The Miscarriage Association wants employers to agree to meet its new pregnancy loss standard to ensure staff get the support and time off they need.
Companies should understand and implement the rules around pregnancy-related leave, create a supportive work environment, and to have a policy or guidance in place in the event a staff member experiences a miscarriage.
Currently, there is no statutory entitlement to paid leave for people who lose a baby before 24 weeks of pregnancy.
The organisation, which supports people through a miscarriage and offers information on the issue, said that while there is no legal right to paid time off for those experiencing miscarriage, absence for this reason is protected by pregnancy-related leave rules which mean it must be recorded separately to general sickness and cannot be used against them in any way.
Ruth Bender Atik, Miscarriage Association national director, said: “Since we launched our workplace resources a year ago, it’s been very heartening to see so many organisations, large and small, who are already committed to supporting their staff through what can be an extremely distressing experience.
“But we know there is more to be done and our aim is that every workplace acknowledges the impact of pregnancy loss and treats their staff with empathy and understanding.”
The Co-op is among companies signed up to the pledge, and Shirine Khoury-Haq, chief financial officer, said: “Losing a baby at any stage in a pregnancy is a devastating experience.
“The decision to discuss that with your employer is an incredibly difficult and personal one.

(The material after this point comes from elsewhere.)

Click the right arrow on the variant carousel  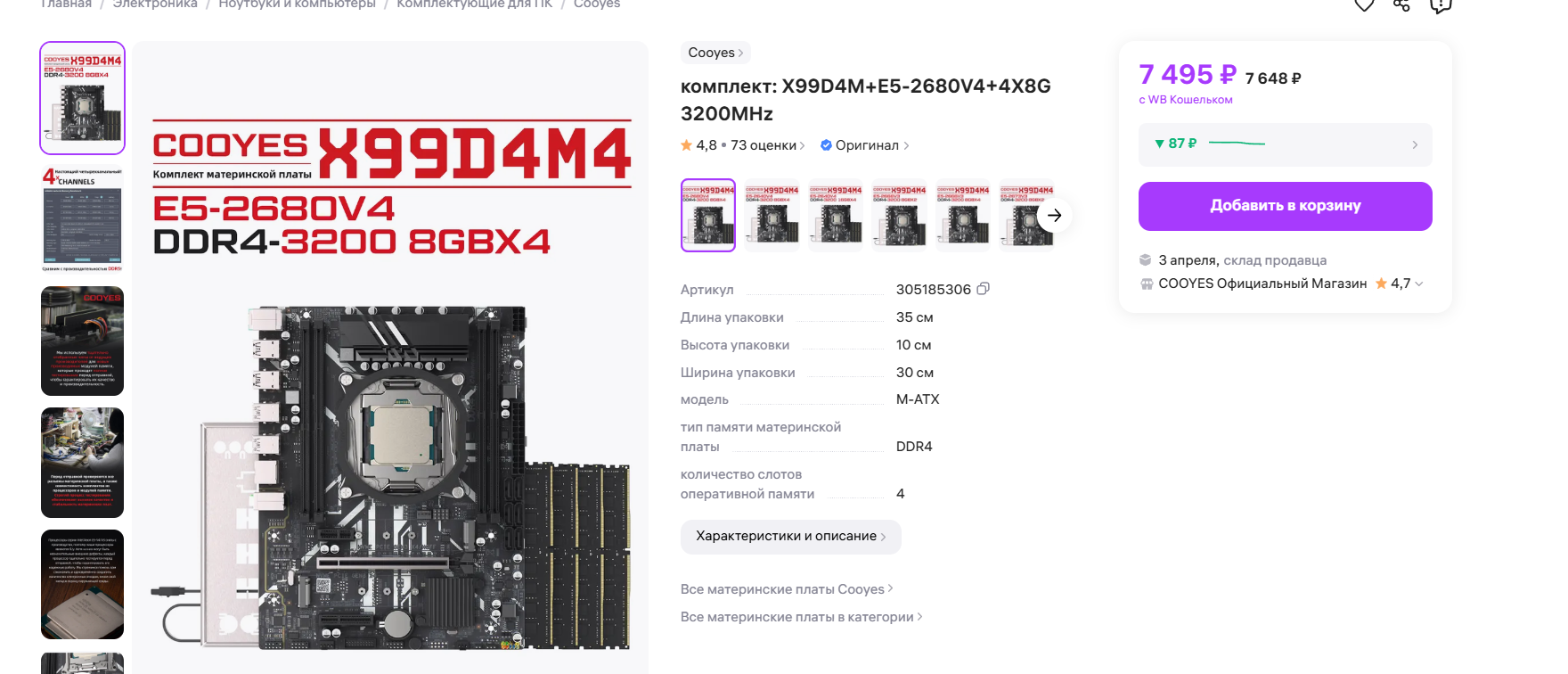[1055, 215]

“Having lost our eldest daughter and having suffered several miscarriages myself and with our surrogate I understand just how difficult it is to navigate your personal and professional life during such heartbreak.
“By creating a supportive environment companies can go a long way in easing the stress that people in this situation often feel.”

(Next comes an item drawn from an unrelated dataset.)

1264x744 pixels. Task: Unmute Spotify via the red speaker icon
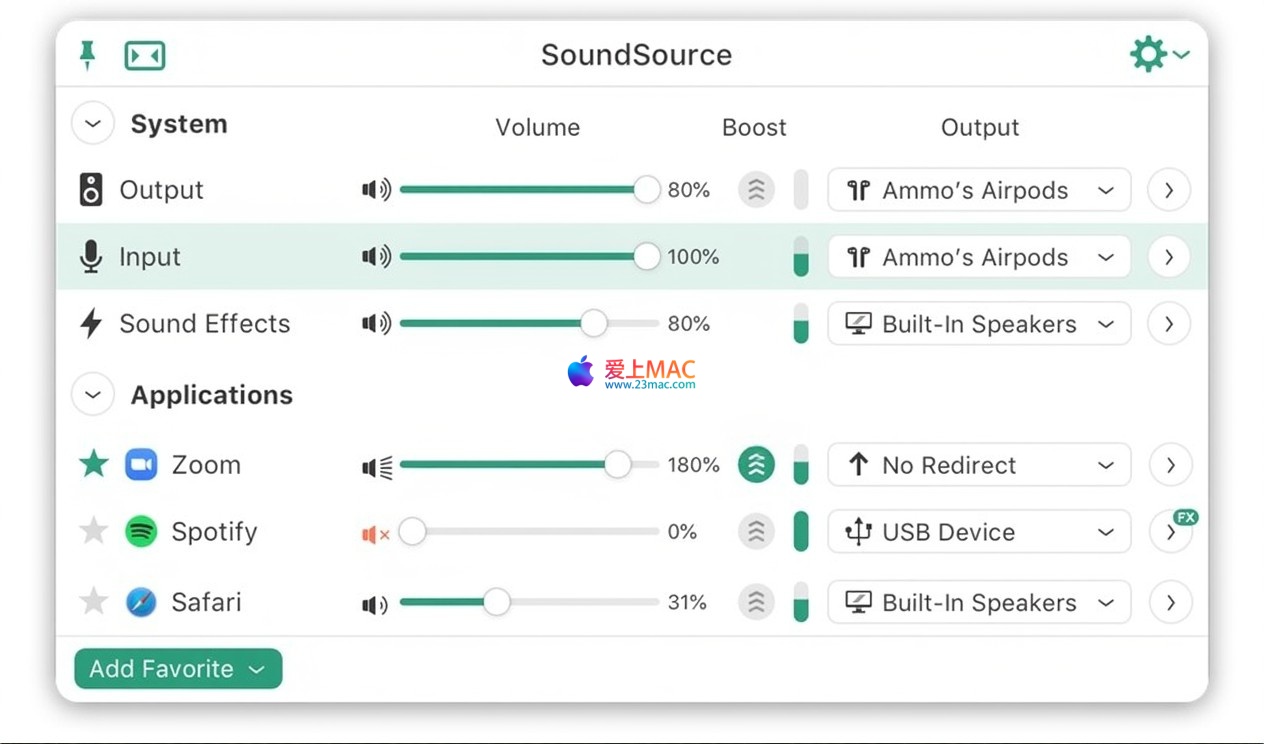click(376, 534)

Through the pregnancy loss standard, employers are asked to encourage a supportive work environment that allows people to discuss and disclose pregnancy and/or loss freely, without fear of being disadvantaged or discriminated against.
It asks that employers understand and implement the rules around pregnancy-related leave, ensuring staff feel able to take the time off they need.

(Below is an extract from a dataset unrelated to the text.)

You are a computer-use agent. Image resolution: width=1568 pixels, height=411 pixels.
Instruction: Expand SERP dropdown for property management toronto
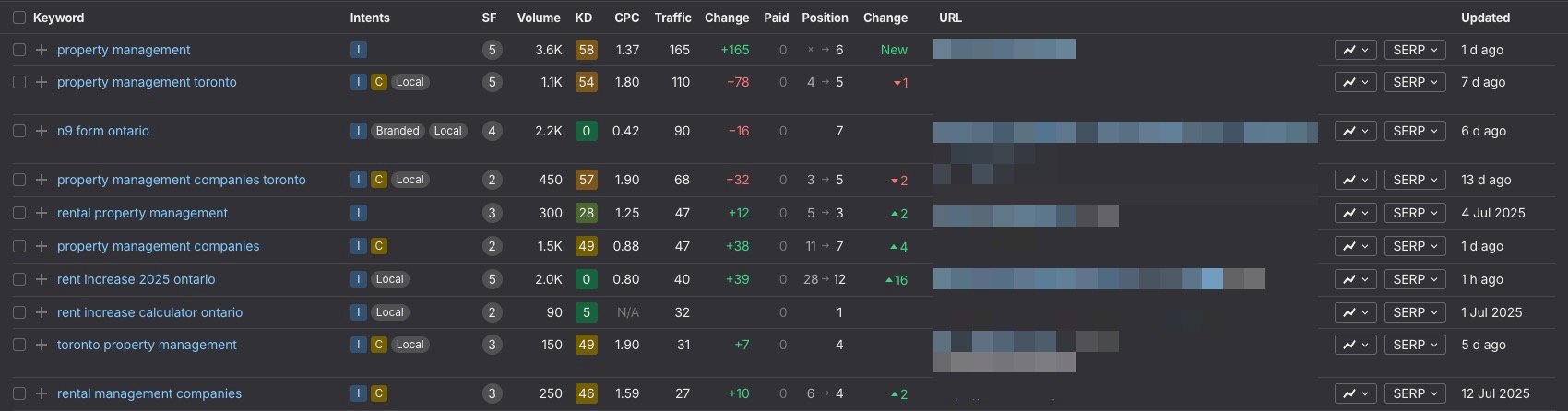click(x=1415, y=82)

It calls on companies to show empathy and understanding towards people and their partners experiencing pregnancy loss, and to implement a pregnancy loss policy or guidance, or ensure it is included in sickness, bereavement or other workplace policies - being mindful of the needs of partners too.
Employers are also urged to encourage line managers to access in-house or external guidance on how they can support a member of staff and support those coming back to work after a loss by being responsive and showing flexibility wherever possible.